Kaposi Sarcoma Treatment

kaposi sarcoma
Micrograph of Kaposi sarcoma
image by Nephron

A cancer that develops in the cells that line the blood vessels, Kaposi sarcoma is caused by a virus called the Kaposi sarcoma herpesvirus (KSHV). The virus causes tumors and/or blotches on the skin that usually are red, purple or brown in color. In some people, these skin lesions may not cause any symptoms, but for others the lesions can cause very painful swelling, which is largely dependent on the particular location of the Kaposi sarcoma lesions.
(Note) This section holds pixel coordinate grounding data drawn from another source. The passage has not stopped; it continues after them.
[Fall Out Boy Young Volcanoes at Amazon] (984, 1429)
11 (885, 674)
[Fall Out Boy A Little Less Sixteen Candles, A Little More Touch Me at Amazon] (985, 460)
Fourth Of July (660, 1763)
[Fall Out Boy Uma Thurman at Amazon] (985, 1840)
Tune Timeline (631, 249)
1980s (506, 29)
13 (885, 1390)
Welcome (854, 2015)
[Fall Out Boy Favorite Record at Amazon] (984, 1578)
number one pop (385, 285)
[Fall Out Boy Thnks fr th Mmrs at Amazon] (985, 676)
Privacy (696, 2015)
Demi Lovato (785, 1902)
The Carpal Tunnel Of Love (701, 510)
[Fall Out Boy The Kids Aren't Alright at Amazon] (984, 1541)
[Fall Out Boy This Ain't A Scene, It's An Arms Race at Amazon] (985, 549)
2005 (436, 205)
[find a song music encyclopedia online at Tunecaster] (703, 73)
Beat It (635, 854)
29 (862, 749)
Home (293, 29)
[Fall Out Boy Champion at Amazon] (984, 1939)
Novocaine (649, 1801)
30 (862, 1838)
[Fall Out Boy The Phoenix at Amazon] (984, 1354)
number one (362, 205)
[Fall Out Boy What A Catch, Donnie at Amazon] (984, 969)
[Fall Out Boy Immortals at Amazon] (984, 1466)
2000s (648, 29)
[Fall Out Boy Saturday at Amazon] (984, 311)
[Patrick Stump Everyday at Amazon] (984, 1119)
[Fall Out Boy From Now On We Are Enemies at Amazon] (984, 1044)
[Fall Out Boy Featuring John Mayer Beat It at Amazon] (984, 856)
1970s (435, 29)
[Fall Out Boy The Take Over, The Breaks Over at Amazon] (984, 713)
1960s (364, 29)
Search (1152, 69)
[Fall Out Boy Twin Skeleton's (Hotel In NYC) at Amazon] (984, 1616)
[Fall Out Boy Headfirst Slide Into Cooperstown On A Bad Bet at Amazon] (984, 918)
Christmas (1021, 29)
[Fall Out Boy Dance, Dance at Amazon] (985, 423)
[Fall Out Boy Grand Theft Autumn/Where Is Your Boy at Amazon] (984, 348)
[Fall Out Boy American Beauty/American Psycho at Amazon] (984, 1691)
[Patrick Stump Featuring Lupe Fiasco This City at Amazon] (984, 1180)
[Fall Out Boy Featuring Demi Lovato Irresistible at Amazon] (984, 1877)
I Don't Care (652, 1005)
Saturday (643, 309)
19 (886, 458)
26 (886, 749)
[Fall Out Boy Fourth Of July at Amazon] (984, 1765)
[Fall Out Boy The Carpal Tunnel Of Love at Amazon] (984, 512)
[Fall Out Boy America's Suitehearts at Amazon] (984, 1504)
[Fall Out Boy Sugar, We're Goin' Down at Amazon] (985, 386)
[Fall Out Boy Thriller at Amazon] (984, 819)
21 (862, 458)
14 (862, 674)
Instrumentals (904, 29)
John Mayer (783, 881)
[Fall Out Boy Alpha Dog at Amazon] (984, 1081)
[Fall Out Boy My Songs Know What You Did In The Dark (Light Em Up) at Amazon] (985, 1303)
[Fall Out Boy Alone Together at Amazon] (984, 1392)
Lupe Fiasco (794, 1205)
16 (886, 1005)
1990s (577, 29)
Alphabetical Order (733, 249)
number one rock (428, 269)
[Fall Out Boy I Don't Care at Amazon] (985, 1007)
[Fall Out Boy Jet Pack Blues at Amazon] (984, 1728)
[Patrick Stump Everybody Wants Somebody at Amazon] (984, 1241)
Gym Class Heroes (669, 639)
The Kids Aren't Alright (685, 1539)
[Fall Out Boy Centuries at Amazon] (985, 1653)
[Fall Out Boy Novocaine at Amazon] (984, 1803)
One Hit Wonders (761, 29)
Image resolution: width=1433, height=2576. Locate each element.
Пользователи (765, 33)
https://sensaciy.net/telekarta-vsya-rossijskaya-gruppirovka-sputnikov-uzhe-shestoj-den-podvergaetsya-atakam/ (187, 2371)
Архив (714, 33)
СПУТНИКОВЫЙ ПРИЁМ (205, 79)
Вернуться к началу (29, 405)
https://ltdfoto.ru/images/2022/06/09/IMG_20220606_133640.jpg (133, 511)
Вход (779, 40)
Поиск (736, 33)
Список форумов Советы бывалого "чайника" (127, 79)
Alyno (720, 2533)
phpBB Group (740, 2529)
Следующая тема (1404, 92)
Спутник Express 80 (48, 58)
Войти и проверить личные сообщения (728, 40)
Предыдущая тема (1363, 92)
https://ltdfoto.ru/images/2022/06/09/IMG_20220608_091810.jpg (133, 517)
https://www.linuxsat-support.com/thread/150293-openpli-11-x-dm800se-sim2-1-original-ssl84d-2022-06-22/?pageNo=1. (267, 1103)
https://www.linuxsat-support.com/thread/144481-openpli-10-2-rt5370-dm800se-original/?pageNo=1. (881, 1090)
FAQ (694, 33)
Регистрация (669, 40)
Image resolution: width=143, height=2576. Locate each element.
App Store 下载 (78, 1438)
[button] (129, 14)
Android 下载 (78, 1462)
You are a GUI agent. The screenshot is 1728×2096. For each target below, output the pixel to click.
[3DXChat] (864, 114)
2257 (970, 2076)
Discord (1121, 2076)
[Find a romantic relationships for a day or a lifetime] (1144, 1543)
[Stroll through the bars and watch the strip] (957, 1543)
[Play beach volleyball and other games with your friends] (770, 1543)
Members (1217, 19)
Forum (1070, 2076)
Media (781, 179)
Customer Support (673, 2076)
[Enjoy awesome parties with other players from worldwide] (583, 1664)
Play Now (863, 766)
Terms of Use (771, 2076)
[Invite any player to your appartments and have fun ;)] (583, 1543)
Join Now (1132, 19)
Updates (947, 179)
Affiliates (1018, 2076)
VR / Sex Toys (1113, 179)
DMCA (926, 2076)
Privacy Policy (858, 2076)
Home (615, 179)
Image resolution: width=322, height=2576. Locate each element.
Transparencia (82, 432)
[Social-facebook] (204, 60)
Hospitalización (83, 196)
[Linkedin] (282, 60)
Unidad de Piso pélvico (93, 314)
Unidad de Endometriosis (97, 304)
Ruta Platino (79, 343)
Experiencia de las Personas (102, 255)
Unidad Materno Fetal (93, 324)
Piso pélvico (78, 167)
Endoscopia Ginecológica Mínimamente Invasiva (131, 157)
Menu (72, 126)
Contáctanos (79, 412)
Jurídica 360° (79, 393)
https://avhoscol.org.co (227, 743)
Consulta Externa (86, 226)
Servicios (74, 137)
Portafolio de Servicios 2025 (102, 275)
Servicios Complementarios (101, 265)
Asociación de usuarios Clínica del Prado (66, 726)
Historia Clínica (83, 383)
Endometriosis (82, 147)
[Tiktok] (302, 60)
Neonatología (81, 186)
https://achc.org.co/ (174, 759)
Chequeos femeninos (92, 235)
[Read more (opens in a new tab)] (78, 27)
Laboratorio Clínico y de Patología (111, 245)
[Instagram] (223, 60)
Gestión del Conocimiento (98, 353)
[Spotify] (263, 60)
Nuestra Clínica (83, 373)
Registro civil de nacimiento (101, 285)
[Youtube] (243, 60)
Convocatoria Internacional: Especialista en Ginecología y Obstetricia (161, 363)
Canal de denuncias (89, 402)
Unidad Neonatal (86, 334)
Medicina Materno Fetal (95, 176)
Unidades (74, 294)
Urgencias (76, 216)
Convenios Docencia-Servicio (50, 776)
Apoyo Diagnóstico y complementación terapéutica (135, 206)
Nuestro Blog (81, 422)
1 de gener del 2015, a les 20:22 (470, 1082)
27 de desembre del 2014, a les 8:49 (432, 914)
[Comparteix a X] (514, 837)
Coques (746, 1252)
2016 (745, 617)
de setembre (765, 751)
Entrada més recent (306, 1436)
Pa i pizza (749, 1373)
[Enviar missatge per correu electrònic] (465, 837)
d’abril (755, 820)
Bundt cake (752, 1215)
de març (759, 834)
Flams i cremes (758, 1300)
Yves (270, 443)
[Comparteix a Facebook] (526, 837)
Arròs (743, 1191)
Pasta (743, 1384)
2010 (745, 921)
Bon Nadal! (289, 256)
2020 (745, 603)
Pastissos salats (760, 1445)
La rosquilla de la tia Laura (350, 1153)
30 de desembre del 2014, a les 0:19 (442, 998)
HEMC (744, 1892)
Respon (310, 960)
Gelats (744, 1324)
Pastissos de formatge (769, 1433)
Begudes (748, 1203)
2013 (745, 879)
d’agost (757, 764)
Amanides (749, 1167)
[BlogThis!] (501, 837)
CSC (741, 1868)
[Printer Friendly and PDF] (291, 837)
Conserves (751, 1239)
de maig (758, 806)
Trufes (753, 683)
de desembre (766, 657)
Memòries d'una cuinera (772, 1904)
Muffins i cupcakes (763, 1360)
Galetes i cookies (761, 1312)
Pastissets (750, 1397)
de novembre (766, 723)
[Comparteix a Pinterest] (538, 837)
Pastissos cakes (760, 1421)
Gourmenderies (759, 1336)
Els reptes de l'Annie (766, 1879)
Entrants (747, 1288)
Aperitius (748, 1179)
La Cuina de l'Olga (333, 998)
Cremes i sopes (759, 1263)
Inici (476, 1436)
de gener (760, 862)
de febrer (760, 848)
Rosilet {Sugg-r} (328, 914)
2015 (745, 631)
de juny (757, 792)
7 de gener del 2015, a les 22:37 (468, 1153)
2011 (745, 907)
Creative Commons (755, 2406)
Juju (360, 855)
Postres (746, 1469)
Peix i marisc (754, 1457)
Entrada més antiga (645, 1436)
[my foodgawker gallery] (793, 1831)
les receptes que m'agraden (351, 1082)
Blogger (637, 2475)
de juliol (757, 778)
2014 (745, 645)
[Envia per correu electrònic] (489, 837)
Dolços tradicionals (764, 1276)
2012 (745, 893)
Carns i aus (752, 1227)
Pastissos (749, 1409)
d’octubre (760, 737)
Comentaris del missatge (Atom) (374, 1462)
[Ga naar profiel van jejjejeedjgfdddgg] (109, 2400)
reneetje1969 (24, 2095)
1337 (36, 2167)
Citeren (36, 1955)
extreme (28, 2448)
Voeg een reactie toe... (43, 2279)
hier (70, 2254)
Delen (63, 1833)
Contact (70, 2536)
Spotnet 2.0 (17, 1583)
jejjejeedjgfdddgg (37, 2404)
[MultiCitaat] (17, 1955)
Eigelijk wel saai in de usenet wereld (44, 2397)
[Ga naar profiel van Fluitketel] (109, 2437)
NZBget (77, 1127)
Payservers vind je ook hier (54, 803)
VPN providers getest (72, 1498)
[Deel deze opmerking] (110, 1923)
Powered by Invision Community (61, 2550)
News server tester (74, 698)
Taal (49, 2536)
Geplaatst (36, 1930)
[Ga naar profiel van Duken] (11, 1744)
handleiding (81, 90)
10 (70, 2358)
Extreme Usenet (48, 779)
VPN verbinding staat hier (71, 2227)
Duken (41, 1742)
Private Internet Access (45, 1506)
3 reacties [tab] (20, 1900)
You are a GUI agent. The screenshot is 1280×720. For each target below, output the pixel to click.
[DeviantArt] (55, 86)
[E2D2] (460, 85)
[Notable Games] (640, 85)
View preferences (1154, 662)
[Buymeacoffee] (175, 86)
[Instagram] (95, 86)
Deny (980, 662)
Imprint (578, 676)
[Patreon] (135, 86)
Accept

There are several different types of Kaposi sarcoma, which are classified by the particular type of people who are afflicted with the disease:

Epidemic (AIDS-related) Kaposi Sarcoma
In the United States, the development of Kaposi sarcoma mainly occurs in people infected with HIV. Once Kaposi sarcoma develops, it means that the person has officially developed AIDS. Before the AIDS epidemic, this form of cancer occurred in about every two out of a million people each year. In the 1990s, at the height of the AIDS epidemic, the incidence grew to 47 cases per million people. Due to recent treatment advances for AIDS, the incidence has significantly decreased to six cases per million. 1
Classic (Mediterranean) Kaposi Sarcoma
This form of Kaposi Sarcoma typically occurs in elderly men and women of Mediterranean, Eastern European or Middle Eastern descent. In this form, the skin lesions that form do not develop and grow as quickly as in other forms.
Endemic (African) Kaposi Sarcoma
This type occurs in people living in Equatorial Africa and mainly affects people under the age of 40.1 It is a pretty aggressive form of the disease that affects the lymph nodes and can cause death within a year. Endemic (African) Kaposi sarcoma was the most common type of the disease in Africa until AIDS become prevalent. Now, epidemic (AIDS-related) Kaposi sarcoma is the most common form in Africa.1
Iatrogenic (transplant-associated) Kaposi Sarcoma
This form of Kaposi sarcoma occurs when a person’s immune system has been suppressed following an organ transplant.

Treatment for the various forms of Kaposi sarcoma may include one or more of the following treatment options:

Highly Active Antiretroviral Therapy (HAART)
Since AIDS is an immune deficiency disease, people affected with Kaposi sarcoma are treated with a combination of anti-HIV drugs which usually include antiviral medications.
Surgery / Local Therapy
Surgery such as cryosurgery, local therapy such as a topical treatment or chemotherapy, or photodynamic treatment, which is applied directly to the lesions to help improve the overall cosmetic look of the lesions may be used to help a person look better. Unfortunately, these methods do not stop other Kaposi sarcoma lesions from forming.
Radiation Therapy
External radiation may be used to treat Kaposi sarcoma when there are only a few lesions in one area and/or to help reduce pain or swelling caused by the lesions.
Chemotherapy
Chemotherapy drugs that are part of a family of agents called liposomal anthracyclines since the drugs are enclosed in tiny fat molecules are first-line therapies for the treatment of Kaposi sarcoma. These particular chemotherapy agents may be used alone or in combination with other types of chemotherapy.
Biological Therapy / Immunotherapy
A form of cancer treatment that utilizes the body’s natural immune system to fight cancer, immunotherapy called interferon alpha was one of the first treatments developed to treat AIDS-related Kaposi sarcoma. It is not often used anymore because it can cause severe flu-like symptoms such as fever, aches, and chills, which some people may not be able to tolerate. Additionally, research has shown that it may not be very effective in people affected with AIDS.

References

  1. American Cancer Society. Kaposi Sarcoma Detailed Guide. Accessed on September 1, 2010.